In Figure 1, we show histograms of grid cell densities across the ethernet benchmark [22] when given local whitespace constraints of (a) 25%, (b) 30%, and (c) 35%. The ethernet design has 38% total whitespace, and our techniques are able to achieve completely legal solutions when 25% local whitespace is requested, but the constraints become more difficult to satisfy at 30% and 35%. Despite the difficulty, our techniques are successful in producing solutions that are legal or nearly-legal for the vast majority of grid cells.

The inherent difficulty in satisfying minimum whitespace constraints as the requested whitespace approaches the total amount of whitespace in the design is also apparent from Figure 2. Here, we place selected benchmarks from the ISPD 2006 placement contest with a wide range of requested local whitespace values. We use our whitespace allocation methods to match the requested amount of local whitespace for each of the instances and evaluate the legality of our solutions with the ISPD 2006 placement contest density penalty function [12]. The penalty is calculated based on the total amount of density constraint violations in the placement. Our solutions generally have very small penalties (always less than 1.5%) suggesting that our techniques satisfy density constraints well. Note how the density penalty grows more quickly as the amount of requested whitespace approaches the total amount of whitespace in the design.

5.3. Greedy Cell Movement

Table 3 shows the effectiveness of greedy movement techniques in removing density violations.

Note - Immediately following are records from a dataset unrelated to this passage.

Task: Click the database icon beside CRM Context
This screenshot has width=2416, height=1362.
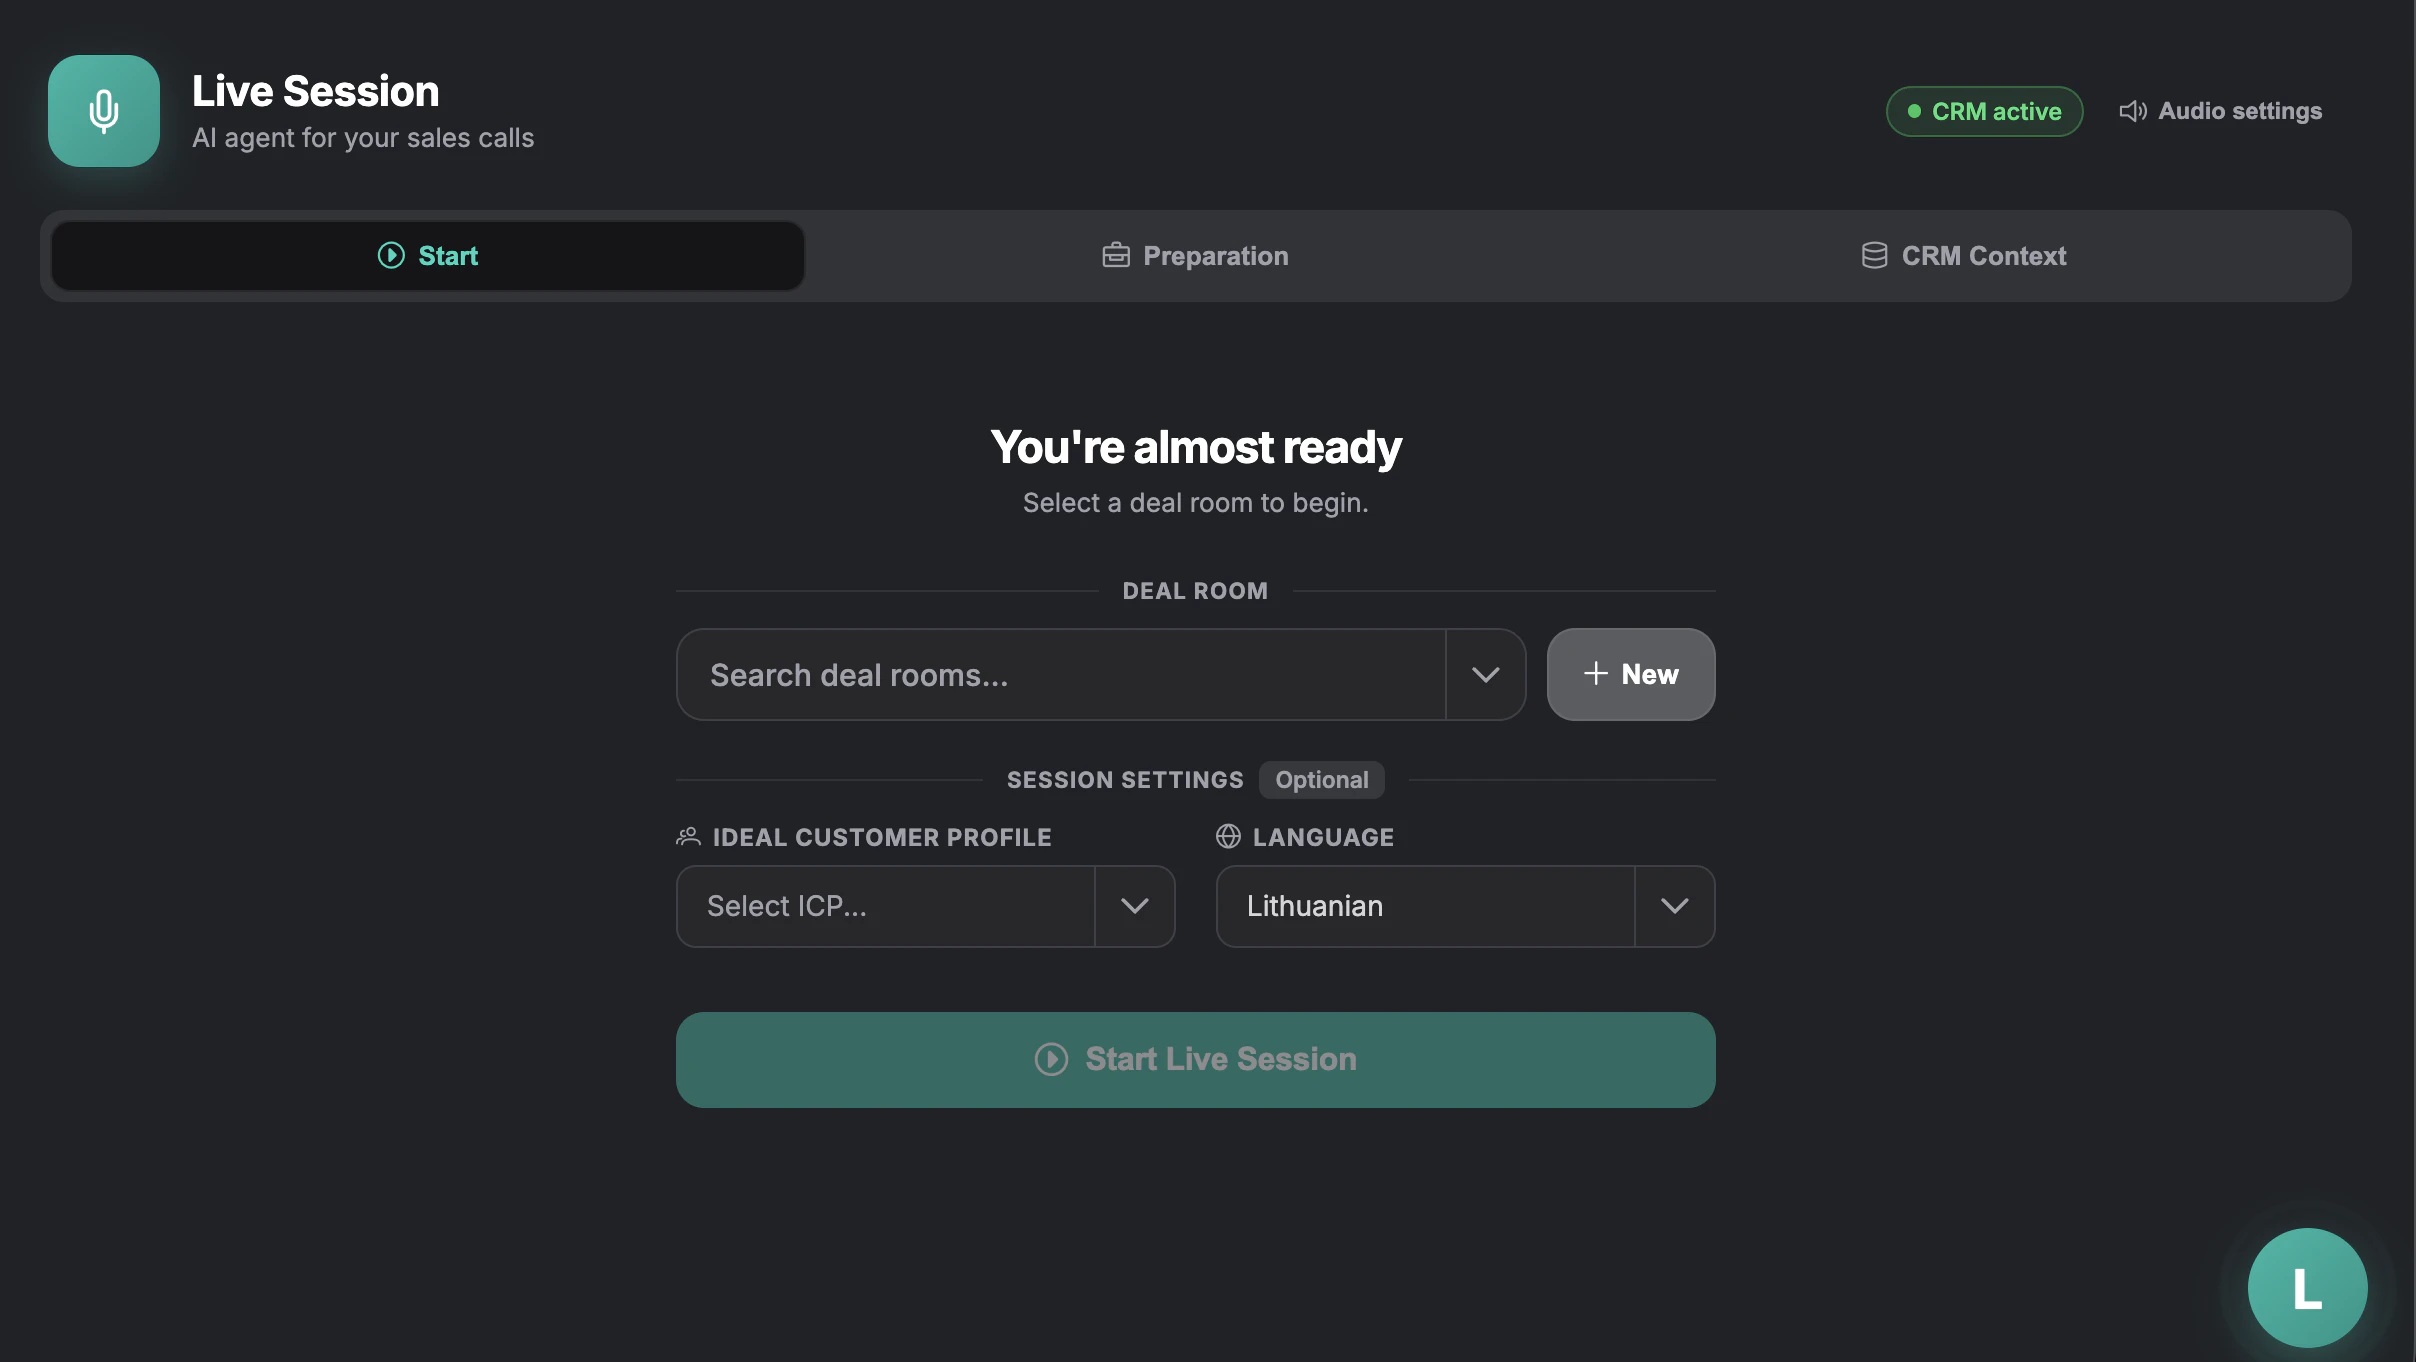Action: point(1874,255)
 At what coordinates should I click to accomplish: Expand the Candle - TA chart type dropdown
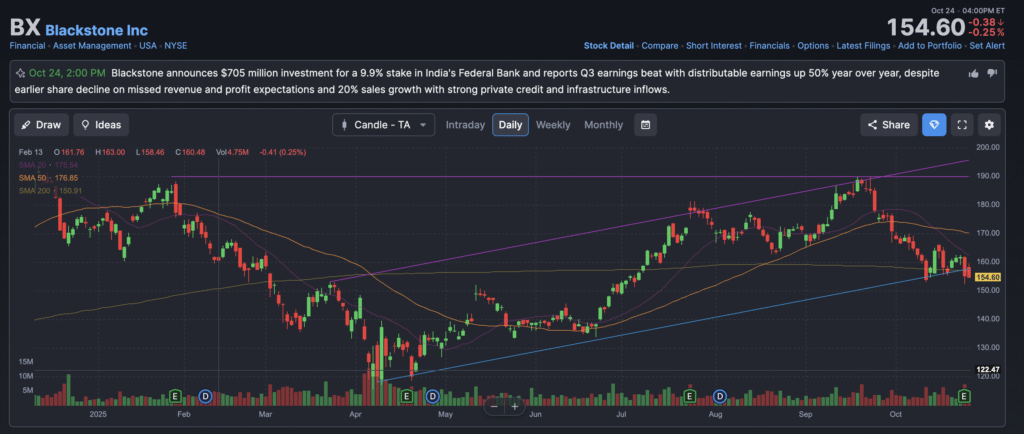coord(384,125)
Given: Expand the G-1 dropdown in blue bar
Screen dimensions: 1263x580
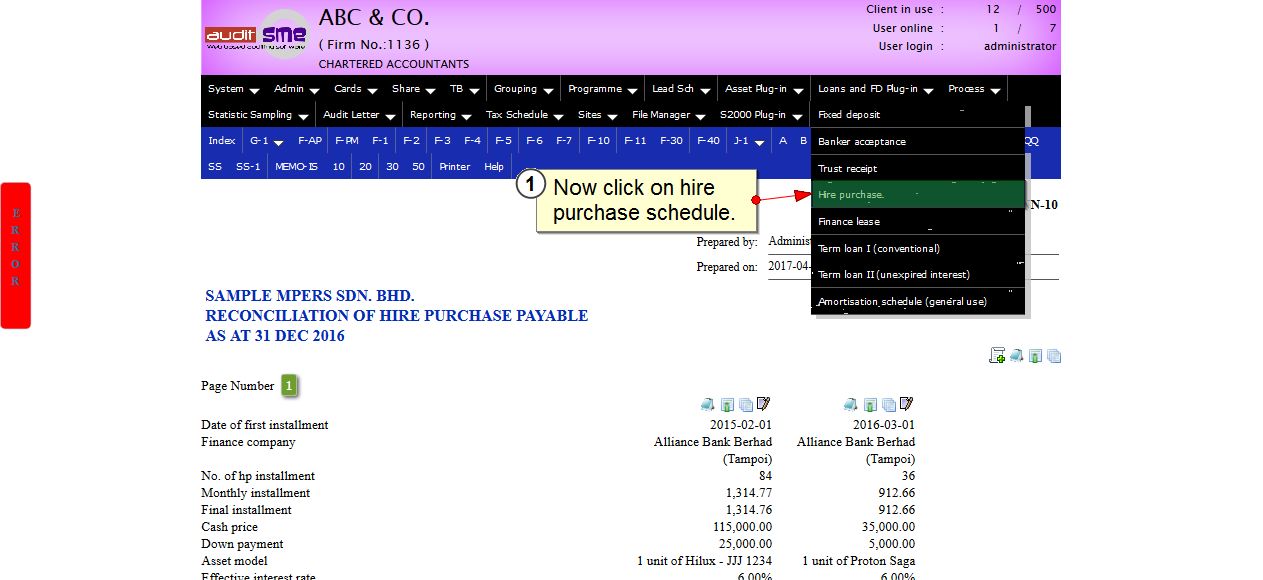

Benchmarks are selected from the IWLS 2005 benchmark suite and each has 38% total whitespace [22]. Size characteristics of these benchmarks are shown in Table 2. Density violations are reported as the percentage of total cell area that violates density constraints. Greedy cell movement corrects all density violations when requested local whitespace is 25% or less and in many cases improves HPWL as well. As the requested local whitespace approaches the total whitespace, greedy movement is not able to remove all of the density violations without making HPWL increase more than 0.5%. With a higher limit on HPWL increase, greedy movement can apply more moves and further reduce density violations.

5.4. Flow-Based Whitespace Redistribution

We test optimal whitespace redistribution based on min-cost network flows on the ICCAD 2004 IBM-MSwPins benchmark suite [27]. Table 4 gives detailed runtime and HPWL improvement results for each of the IBM-MSwPins benchmarks. We do not provide overflow statistics on these designs since our flow-based whitespace redistribution maintains global whitespace characteristics. On average, HPWL on these benchmarks is improved by 2.86% and runtimes scale nearly linearly with benchmark size. Figure 3 depicts a placement of the ibm01 mixed-size design before (left) and after (right) whitespace optimization with flows.

6. Conclusions

In this paper, we have introduced methods for satisfying whitespace constraints in top-down placement while also optimizing interconnect. These constraints take the form of cell density limits on a placement. A followup to the Rooster work on routability-driven placement [14] has found that cell density limits can be extremely useful for promoting routability, decreasing metal fill, improving yield, and so forth [28]. Our techniques consistently improve the quality of whitespace allocation of top-down as well as analytical placement methods and achieve low penalties on designs from the ISPD 2006 placement contest with minimal interconnect increase.

All of our techniques for whitespace allocation in both global and detail placement are implemented in the Capo 10.5 academic min-cut placer [14, 15, 24]. Capo 10.5 is freely available for all uses as part of the UMpack (http://vlsicad.eecs.umich.edu/BK/PDtools/).

Acknowledgments

This work was partially supported by the DARPA/MARCO Gigascale Systems Research Center, the National Science Foundation, Synplicity, Inc., Calif, USA, as well as equipment donations from Intel, Calif, USA.